# [YOUR INSTRUCTIONS]
Print the data between the line containing "Click the copy" and the line containing "The image size is (2334, 1132). tap(92, 1051)", inclusive, reproducing each line verbatim. Leave the pictures out of your answer.

# [RECORDS TO PROCESS]
________________________________________
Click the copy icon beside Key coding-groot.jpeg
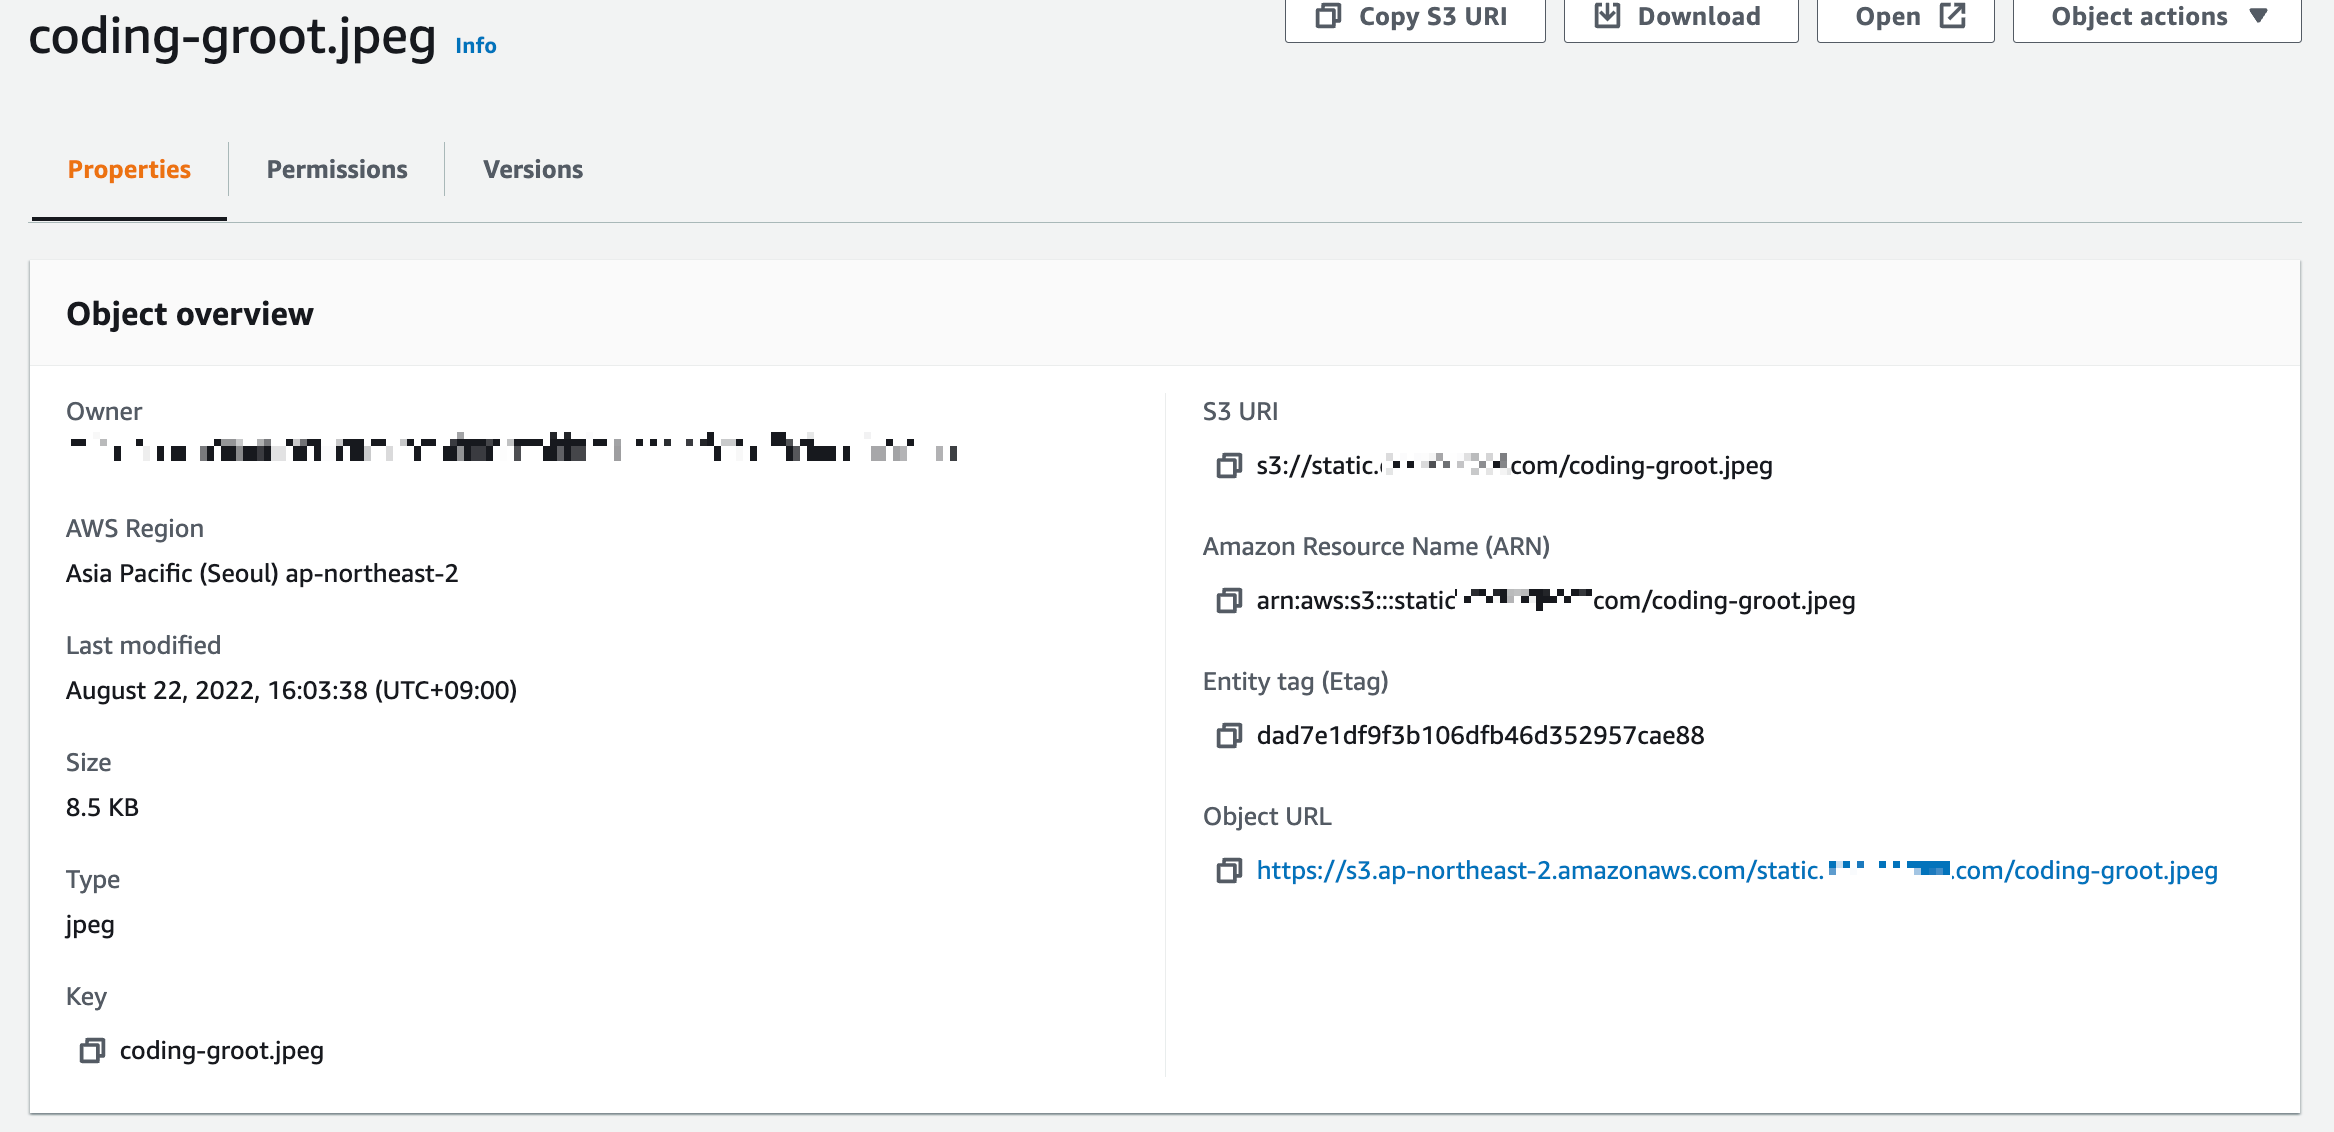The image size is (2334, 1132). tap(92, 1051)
________________________________________
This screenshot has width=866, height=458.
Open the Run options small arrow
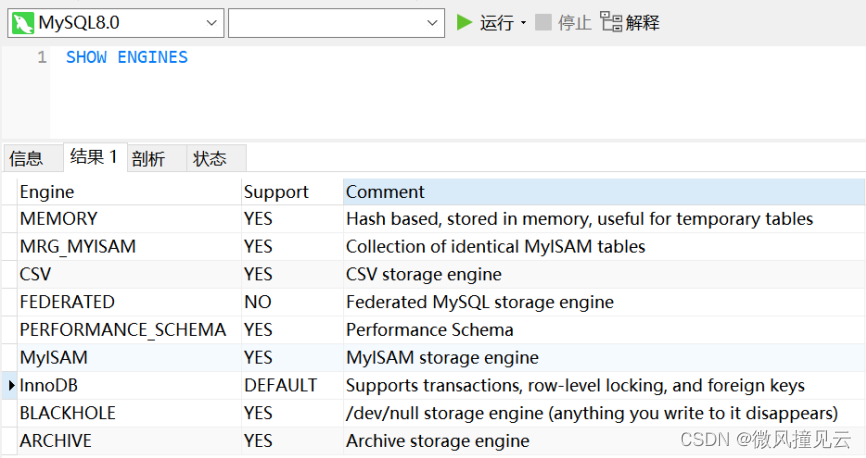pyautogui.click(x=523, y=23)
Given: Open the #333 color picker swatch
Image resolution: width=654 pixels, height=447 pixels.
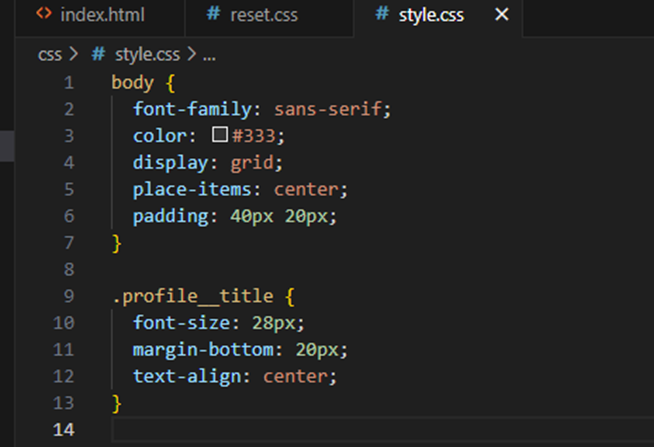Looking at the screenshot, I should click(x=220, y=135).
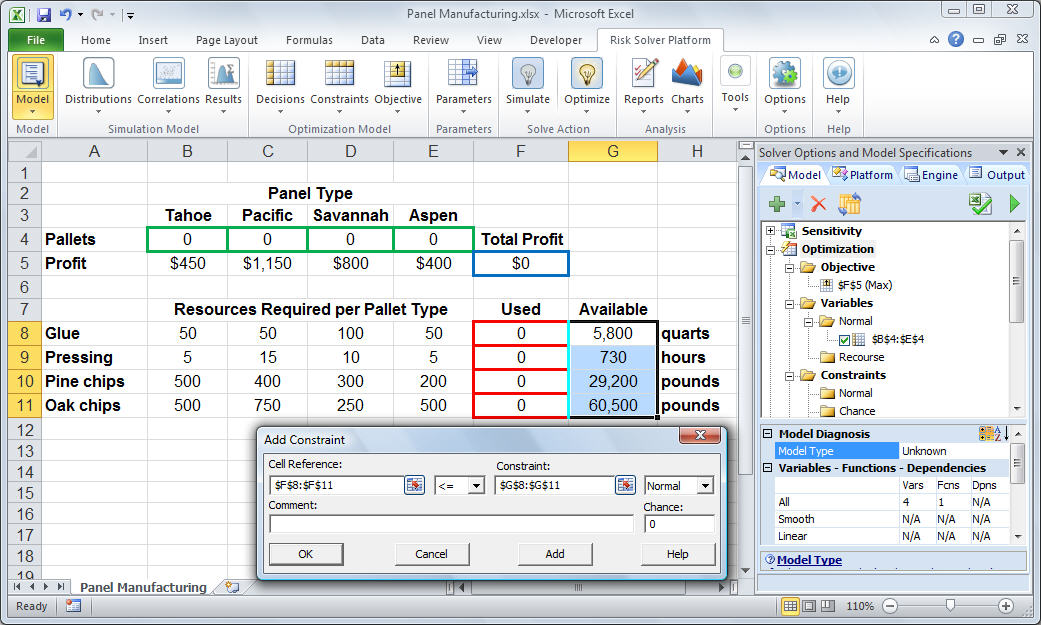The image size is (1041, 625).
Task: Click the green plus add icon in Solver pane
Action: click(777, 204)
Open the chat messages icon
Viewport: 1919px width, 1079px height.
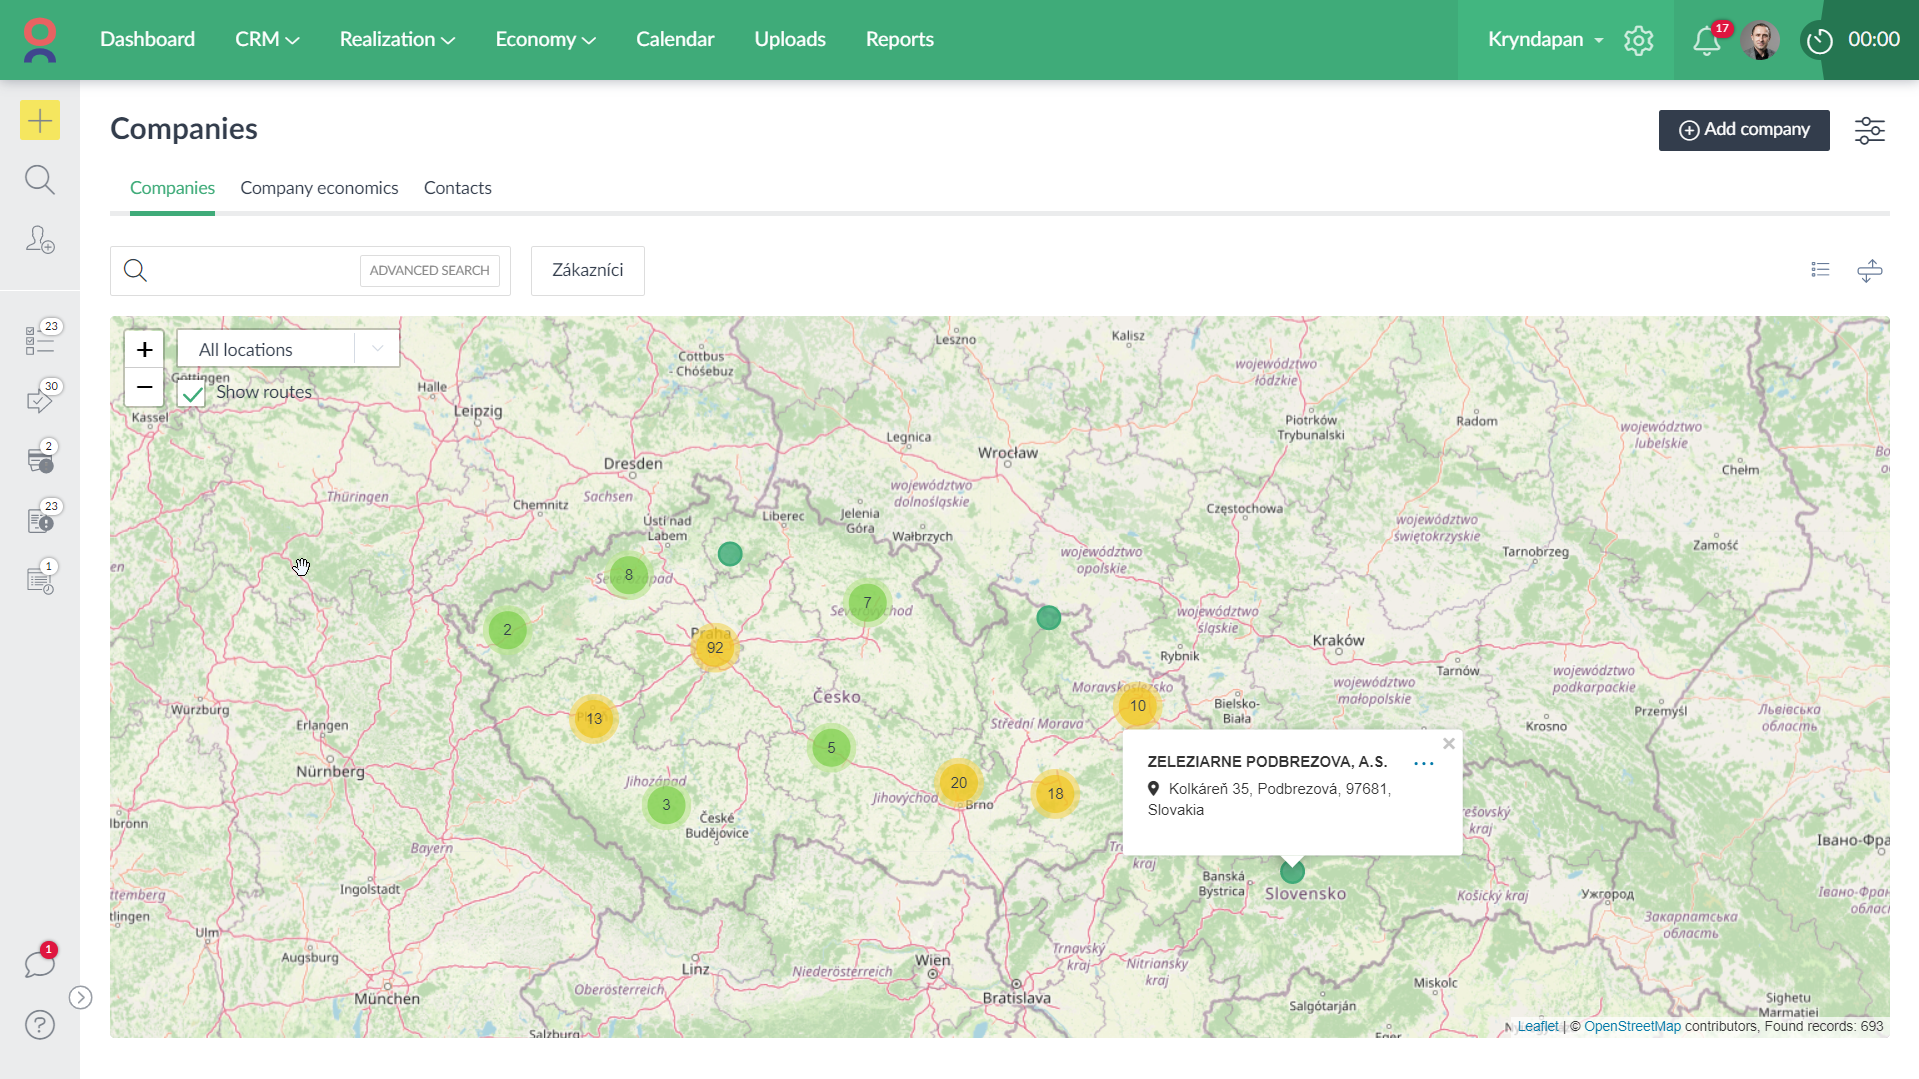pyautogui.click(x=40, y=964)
________________________________________
# [WRITTEN RESPONSE]
Click the copy icon beside Key coding-groot.jpeg
The image size is (2334, 1132). tap(92, 1051)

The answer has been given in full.